Développement durable et endettement de l’Afrique était le thème principal sur lequel, on a greffé la problématique du terrorisme, l’élection en Côte d’Ivoire et surtout, l’actuelle querelle arrimage du franc CFA à l’Euro.
On peut tout reprocher à Ouattara sauf qu’il ne maîtrise pas les questions financières et monétaires. Directeur adjoint du FMI, gouverneur de la BCEAO, et chef d’Etat, le n°1 ivoirien n’a pas varié d’un iota sur le CFA : cette monnaie doit rester arrimée à l’Euro, car cela garantie la stabilité et la convertibilité, et évite les inflations abyssales. S’il est pour le changement de nom, qui est déjà un acquis avec l’Eco, Ouattara estime que la parité fixe permet de rembourser les dettes à taux fixe.
Une position qui est aux antipodes de celle de Patrice Talon, qui, il y a quelques jours, prônait le rapatriement de l’argent gardé dans les caisses du Trésor français. Alassane Ouattara trouve aussi en Kako Nubukpo, un macro-économiste qui s’inscrit en faux contre cette vision, car pour l’ex-ministre togolais, au-delà du double aspect du CFA, symbolique et économique, la parité est liée à une politique économique, et le régime de change est fondé de la compétitivité réelle. Pour le Togolais, 60 ans de mariage CFA-Euro, c’est trop, et il faut maintenant un attelage à un panier de devises, ce qui donne un spectre plus grand au CFA.
Si l’Eco de la CEDEAO, englobe les 8 pays de l’UEMOA et les 7 autres avec des monnaies locales, il faudra voir où se situe le problème. Car pour Nubukpo, la stabilité du CFA est liée à la renommée de la zone CFA et la volatilité d’une monnaie est fonction de la gouvernance.

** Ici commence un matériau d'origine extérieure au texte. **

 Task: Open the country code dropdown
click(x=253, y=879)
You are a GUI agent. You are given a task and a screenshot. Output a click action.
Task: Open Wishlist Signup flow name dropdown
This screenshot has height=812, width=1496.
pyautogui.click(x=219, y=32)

A la vérité, les «décrocheurs» surfent sur cette vague anti-française actuelle dont le pinacle est frôlé avec la polémique sur la présence de Barkhane au Sahel. Avatar de cette Francophobie véhiculée à dessein par certains, le prisme d’un CFA, symbole de néocolonialisme est réducteur, sinon étriqué, et un débat sur un divorce CFA-Euro devra être mené de façon saine, et non avec passion et des oukases sur la table.
Et sur ce plan, Ouattara a trouvé la meilleure réponse : la question du franc CFA est l’affaire de la BCEAO, a tout simplement affirmé le chef de l’Etat ivoirien. En assenant le taux de croissance de la zone UEMOA, son faible taux inflationniste, et les perspectives d’un endettement faible, Ouattara, qu’on accuse d’être un défenseur de cet arrimage, assume mais avec des arguments solides. Reste qu’entre le réel et le perçu, entre ce que perçoivent les populations et ce que gèrent les dirigeants, il y a souvent un fossé. Le CFA semble être l’objet de ce hiatus.